With much fanfare, on Sept. 13, State Representative Matt Gress (Phoenix) choreographed a committee hearing at the Scottsdale Civic Library, which Gress characterized as an “Ongoing fight against Scottsdale’s taxpayer-funded homeless hotel plan.”
Rep Gress’ accusatory, rambling correspondence of July 5 had been answered point-by-point by city staff explaining our specific program. And since July, I personally reached out to Mr. Gress to brief him about the Scottsdale program, which has operated successfully for over a year. As reported in the Capital Times, I openly invited him to meet with me.
But Rep. Gress did not respond to my voice message(s), or to numerous requests by my executive staff to set an appointment; and when he did take my call, he told me bluntly, “I will not meet with you.”

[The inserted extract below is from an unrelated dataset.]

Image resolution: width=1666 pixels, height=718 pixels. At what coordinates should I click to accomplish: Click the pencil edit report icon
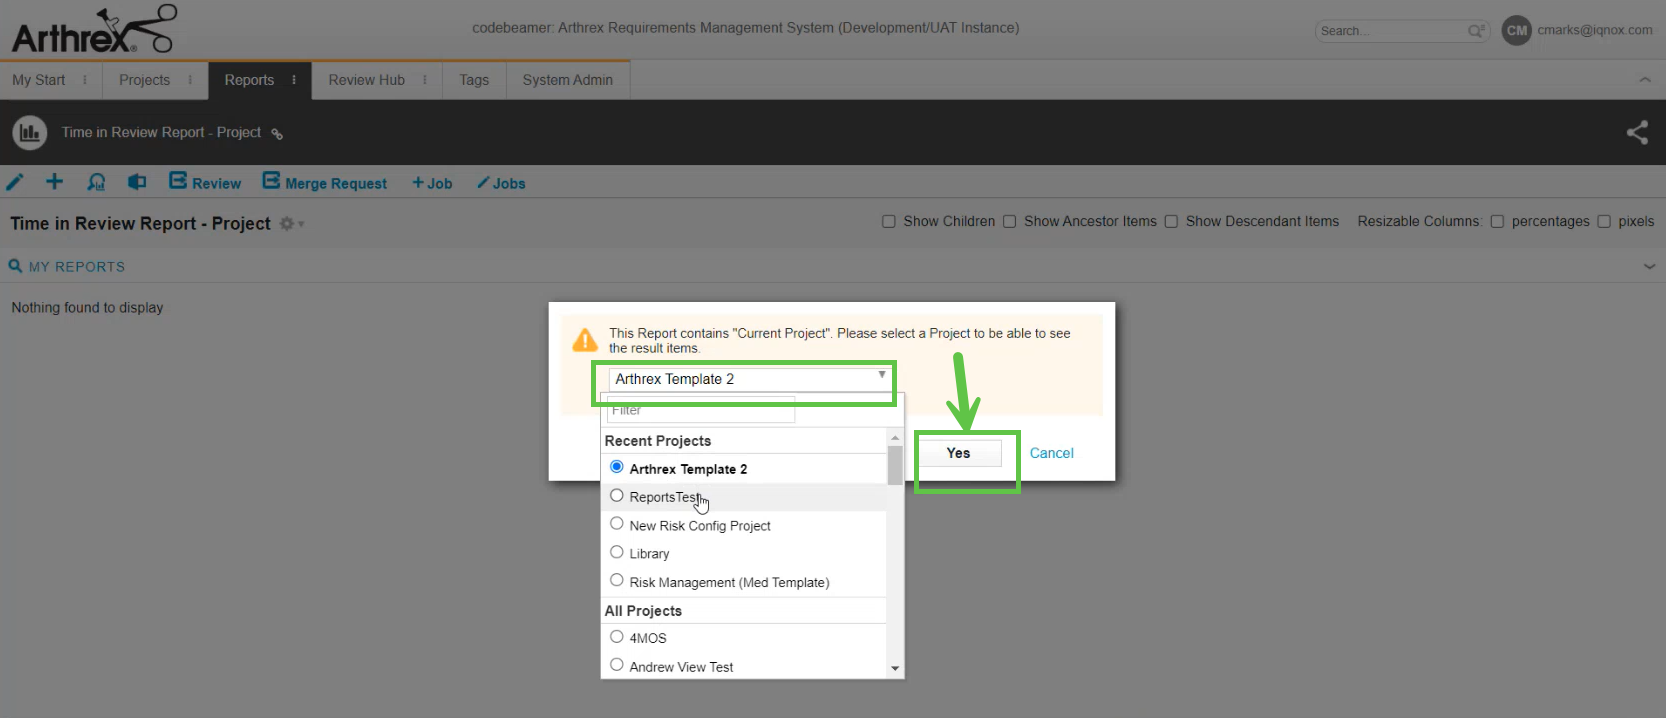15,182
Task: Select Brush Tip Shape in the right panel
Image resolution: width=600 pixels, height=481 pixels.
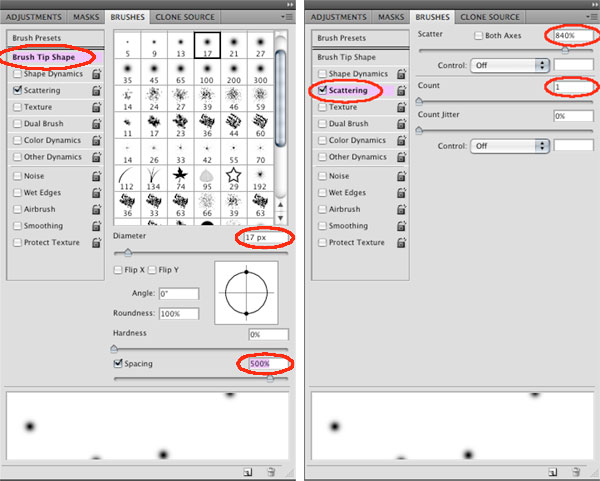Action: click(350, 56)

Instead, on Sept. 13., Mr. Gress finally did come to Scottsdale to present a reporter from San Francisco to rail about homeless populations “warehoused” in 80 hotels there. Mr. Gress also called on a Tucson non-profit “homeless hotel” operator and an out-of-state consultant to cite national statistics.
Sadly, Mr. Gress dwelled on San Francisco’s failed approaches to homelessness and tried to tag Scottsdale with those disasters. Mr. Gress failed to converse directly with me to get the true facts on our program. Instead, he chose to have a public forum to promote distortions. He disparages by inuendo Scottsdale’s renowned hospitality and tourism reputation, to appease his followers.
He disregarded our methodology, so I must set the record straight.
Scottsdale’s Bridge Housing Program has been operating successfully more than a year, leasing a total of 10 rooms at a local hotel to provide safe and stable temporary lodging for eligible participants: seniors over age 62 and families with minor children who have been displaced from their Scottsdale homes.
Each person is evaluated to ensure their needs and circumstances are a match for the program, and they receive ongoing support from professionals specializing in providing a full range of support and services for people in need.
Participants are required to work with a caseworker to become self-sufficient and secure stable housing. They are provided with assistance navigating through programs and services, searching for employment, applying for housing vouchers and searching and applying for affordable rental units.
Persons who are considered chronically homeless (a person has been homeless for more than a year), or repeatedly in and out of homelessness, with disabling conditions such as serious mental illness, substance use disorder, or physical disability are not eligible for Scottsdale’s Bridge Housing Program – those individuals are referred to programs elsewhere designed for their needs.
Last year, this program assisted 120 individuals in Scottsdale, a number the city expects to duplicate in 2023.The Scottsdale Bridge Housing Programs helps to prevent homelessness to ensure that being unsheltered is brief, rare and non-recurring.
The hotel manager publicly stated that he has never had a problem with any participant, there have never been any calls to police and the participants keep to themselves and do not disrupt hotel operations.
Rep. Gress, as I stated, 70 percent of our program participants go on to stable housing. We are proud of this program. Rep. Quan Nuygen asked me directly, “How does Scottsdale measure success?” In addition to my response that the 50 Scottsdale children were spared the trauma of being homeless on the streets, I invite Rep. Nuygen and Rep. Gress to listen to the City Council meeting on Sept. 19 to hear constituent testimony.
Curiously, many of the speakers at the council meeting, who also submitted cards to testify at the Gress hearing, were not allocated time. City Council did listen and, acting responsibly, approved operating the Scottsdale program for another year.
There are 10,000 hotel rooms in Scottsdale. Utilizing a block of ten with rules of conduct, access to non-profit navigators and social worker contact is the tested, successful Scottsdale model.
Mr. Gress, bringing outsiders to foment fear and division was poor form on your part. City and state leaders should work together to listen to successful solutions. Subsequently, Rep. Gress has agreed to meet me Oct. 12 at City Hall to review the Scottsdale model of success based on dignity and respect.